(EXERCISE PROMPT): Output nothing but the lines from the one holding "Click Voter Information/Greeter Table text" to the end of the listing. Reproduce them exactly, without the pictures.
<<<<
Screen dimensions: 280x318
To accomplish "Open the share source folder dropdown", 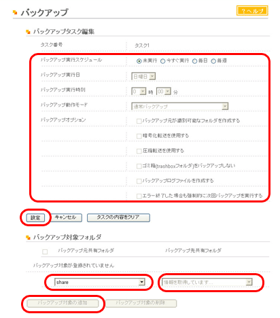I will 100,282.
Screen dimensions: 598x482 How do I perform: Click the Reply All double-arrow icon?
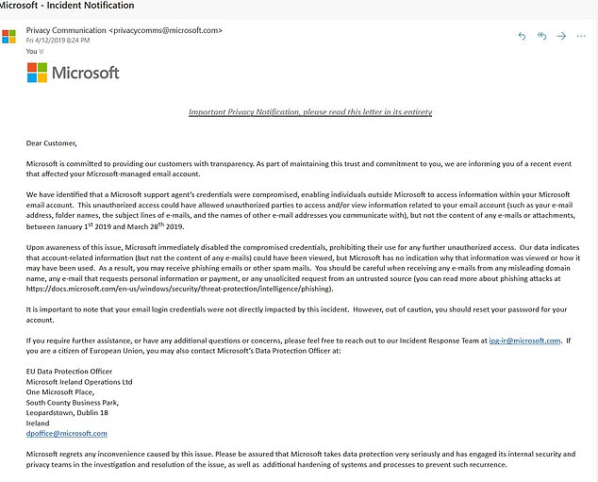point(541,36)
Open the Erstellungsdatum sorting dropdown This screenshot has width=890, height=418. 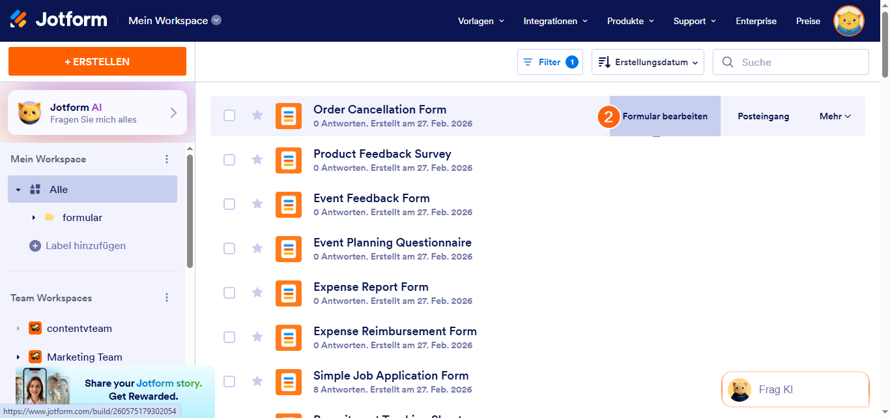pyautogui.click(x=647, y=61)
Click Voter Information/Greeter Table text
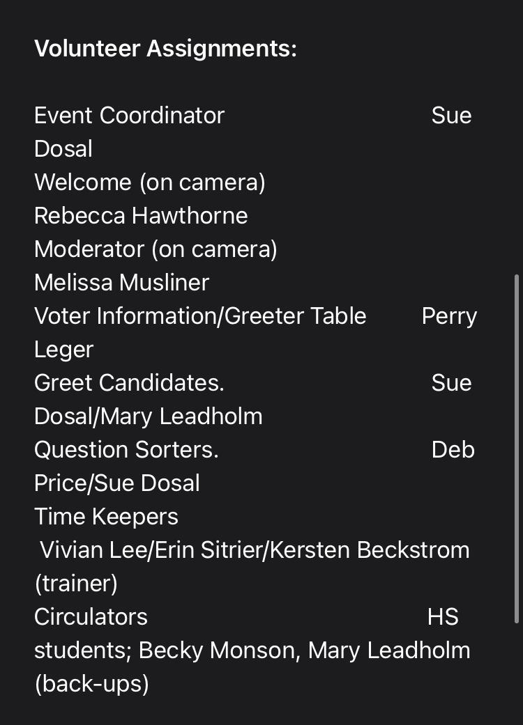Viewport: 523px width, 725px height. (x=200, y=315)
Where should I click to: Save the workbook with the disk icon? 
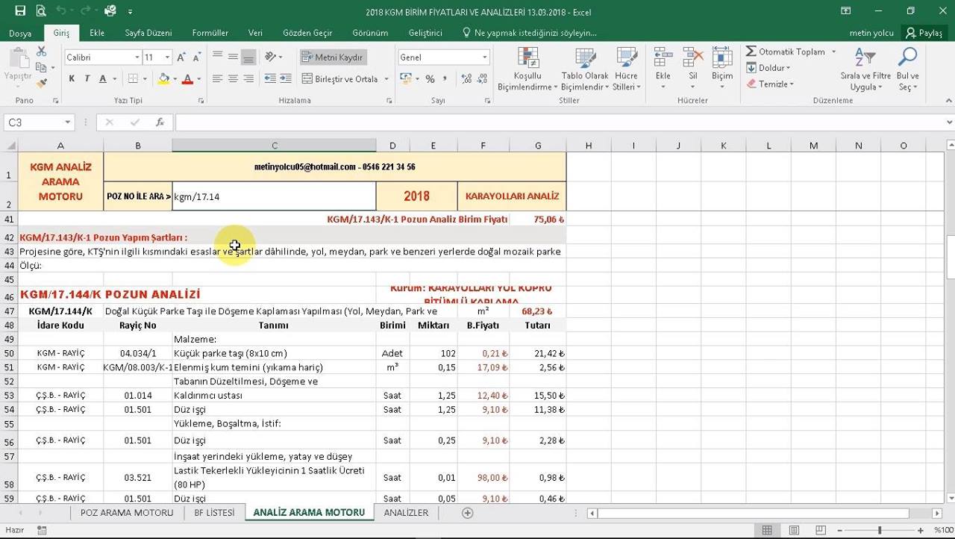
>>>>
(WRITTEN ANSWER):
Click Voter Information/Greeter Table text
Viewport: 523px width, 725px height. (x=200, y=315)
Where should I click to: Save the workbook with the disk icon? 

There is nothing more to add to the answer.